La pêche est-elle compatible avec les impératifs écologiques ? La récente crise, qui a vu pêcheurs et associations environnementales s’opposer frontalement, peut permettre d’en douter…
Pourtant, une pêche durable et moins dépendante du gazole est possible et même indispensable, selon des acteurs du secteur.
Manifestations devant le domicile de la présidente de Sea Shepherd, tirs de fusée sur l’Office français de la Biodiversité (OFB) à Brest, incendié le lendemain… Le dernier mouvement des pêcheurs a donné l’impression de positions irréconciliables entre pêcheurs et défenseurs de l’environnement, qu’ils soient militants ou agents de l’État.
« Au quotidien, ça se passe généralement bien », souligne cependant Sylvain Michel, représentant du personnel CGT au pôle marin de l’OFB à Brest. Selon lui, « il n’y a aucun doute sur le fait qu’on peut concilier la préservation des écosystèmes et la pêche : c’est même indispensable. C’est pas toujours des discussions faciles, c’est même parfois des négociations assez tendues mais on arrive à dialoguer et à construire des actions ensemble », développe-t-il.
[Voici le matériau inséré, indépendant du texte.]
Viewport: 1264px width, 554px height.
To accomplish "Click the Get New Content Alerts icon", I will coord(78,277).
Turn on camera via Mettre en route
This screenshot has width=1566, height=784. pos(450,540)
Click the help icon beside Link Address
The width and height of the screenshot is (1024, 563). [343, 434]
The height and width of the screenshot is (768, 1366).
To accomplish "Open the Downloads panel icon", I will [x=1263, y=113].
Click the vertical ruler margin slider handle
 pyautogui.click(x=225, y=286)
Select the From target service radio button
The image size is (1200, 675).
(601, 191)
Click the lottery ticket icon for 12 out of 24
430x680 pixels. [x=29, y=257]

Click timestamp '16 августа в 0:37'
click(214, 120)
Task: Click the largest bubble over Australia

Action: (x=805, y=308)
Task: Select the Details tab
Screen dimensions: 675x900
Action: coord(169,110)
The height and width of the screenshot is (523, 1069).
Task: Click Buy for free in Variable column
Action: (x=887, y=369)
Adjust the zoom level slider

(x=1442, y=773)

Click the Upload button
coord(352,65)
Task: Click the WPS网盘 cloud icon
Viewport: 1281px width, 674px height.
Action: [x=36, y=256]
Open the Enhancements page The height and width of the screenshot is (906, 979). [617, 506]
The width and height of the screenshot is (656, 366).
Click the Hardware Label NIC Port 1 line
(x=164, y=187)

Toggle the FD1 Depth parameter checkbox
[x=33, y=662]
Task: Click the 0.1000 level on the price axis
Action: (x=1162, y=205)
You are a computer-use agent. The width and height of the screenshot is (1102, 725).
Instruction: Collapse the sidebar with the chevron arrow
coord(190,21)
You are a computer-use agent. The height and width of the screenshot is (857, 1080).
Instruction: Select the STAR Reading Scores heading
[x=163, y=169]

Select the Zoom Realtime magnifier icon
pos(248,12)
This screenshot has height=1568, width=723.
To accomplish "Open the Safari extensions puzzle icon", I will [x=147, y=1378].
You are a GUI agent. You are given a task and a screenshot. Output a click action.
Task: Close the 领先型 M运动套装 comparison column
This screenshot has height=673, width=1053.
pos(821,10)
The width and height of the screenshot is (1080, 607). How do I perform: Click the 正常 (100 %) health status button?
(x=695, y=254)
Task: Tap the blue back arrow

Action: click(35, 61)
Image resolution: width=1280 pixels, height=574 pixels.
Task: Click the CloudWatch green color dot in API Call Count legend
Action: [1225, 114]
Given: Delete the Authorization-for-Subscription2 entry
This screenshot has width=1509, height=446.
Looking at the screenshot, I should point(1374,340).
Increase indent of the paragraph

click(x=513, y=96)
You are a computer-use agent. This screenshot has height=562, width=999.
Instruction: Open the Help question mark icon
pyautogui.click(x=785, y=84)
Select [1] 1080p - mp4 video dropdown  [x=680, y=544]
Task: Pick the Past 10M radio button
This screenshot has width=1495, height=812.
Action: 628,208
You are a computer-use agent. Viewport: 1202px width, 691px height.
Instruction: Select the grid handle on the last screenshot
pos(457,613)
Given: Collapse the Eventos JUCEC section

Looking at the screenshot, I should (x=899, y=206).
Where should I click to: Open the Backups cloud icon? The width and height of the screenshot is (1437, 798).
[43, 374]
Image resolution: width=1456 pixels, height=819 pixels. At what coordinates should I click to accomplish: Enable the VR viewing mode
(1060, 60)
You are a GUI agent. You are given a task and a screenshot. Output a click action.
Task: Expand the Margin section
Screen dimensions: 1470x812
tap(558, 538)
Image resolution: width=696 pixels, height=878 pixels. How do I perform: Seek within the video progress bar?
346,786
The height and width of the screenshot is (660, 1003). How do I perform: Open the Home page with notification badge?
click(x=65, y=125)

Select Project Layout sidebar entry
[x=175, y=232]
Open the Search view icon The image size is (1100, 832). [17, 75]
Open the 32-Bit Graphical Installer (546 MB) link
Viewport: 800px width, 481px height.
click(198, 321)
« Si on veut qu’il y ait des pêcheurs, il faut un écosystème protégé. C’est la protection des océans qui fera qu’il y aura encore de la pêche. Et les pêcheurs y ont toute leur place », approuve Charles Braine, président de Pleine Mer.
Cette association, créée pour tisser des « passerelles » entre pêcheurs et organisations de défense de l’environnement, publie notamment une carte des circuits courts pour promouvoir la pêche locale.
En pleine crise de la pêche, Pleine Mer a critiqué le projet d’interdire, en 2030, le chalut et autres « engins traînants » dans les aires marines protégées (AMP), ce qui serait « un drame pour la pêche artisanale et une aubaine pour les lobbys de la pêche industrielle ».
« Il ne faut pas tout fermer d’un coup mais identifier les zones les plus importantes à protéger », souligne M. Braine, regrettant des AMP sans réelle protection, créées « pour faire du chiffre ».
« Abandonner massivement le chalut »
À terme, ces critiques n’empêchent pas de questionner l’avenir du chalut, une technique de pêche dévastatrice pour les fonds marins et très gourmande en carburant.
« Un kilo de poissons pêché au chalut consomme un à deux litres de gazole et émet jusqu’à 6 ou 8 kilos d’équivalent CO2, soit quatre à dix fois plus que les pêches au filet et au casier », développe Didier Gascuel, professeur en écologie marine à l’Institut Agro dans « La pêchécologie » (Editions Quae, janvier 2023).
« Il n’y a pas d’autre solution pour décarboner la flotte que d’abandonner le chalut massivement », explique-t-il à l’AFP, car les technologies de substitution au moteur diesel (électricité, hydrogène, etc.) « ne sont pas au point » et ne le seront pas à moyen terme.
Le chercheur suggère d’expérimenter la pêche en plongée pour la coquille Saint-Jacques dans la baie de Saint-Brieuc ou de pêcher la langoustine avec des casiers, « comme en Islande », dans certaines zones de la grande vasière, au sud de la Bretagne.
« La crise énergétique est une très bonne opportunité pour inciter à la transition », appuie M. Braine. D’autant que « les méthodes de pêche douces font des poissons de meilleure qualité. Le poisson est moins abîmé, il est mieux valorisé ».
Avec la hausse des prix du gazole, « la déchalutisation est un processus déjà engagé », remarque M. Gascuel. « Il est urgent de l’organiser plutôt que de le subir ».
Augmenter les maillages des filets permettrait aussi d’accroître la taille et donc la biomasse de poissons en gardant des niveaux de captures élevées, propose M. Gascuel, qui plaide pour accorder plus de quotas aux pêcheurs qui joueraient le jeu. « Ce n’est pas gagné d’avance », reconnaît-il.
Pourtant, certains professionnels pratiquent déjà cette « petite pêche réellement durable », comme Breandán O’Geallabhain, 35 ans, qui vit « très convenablement » en pêchant à la ligne de traîne, au large de Lanildut (Finistère).
Avec son « tout petit » bateau de 7 mètres, il consomme trois fois moins de gazole par kilo de poissons pêchés. « Ce qui fait que je peux gagner ma vie avec peu de volumes », sourit-il.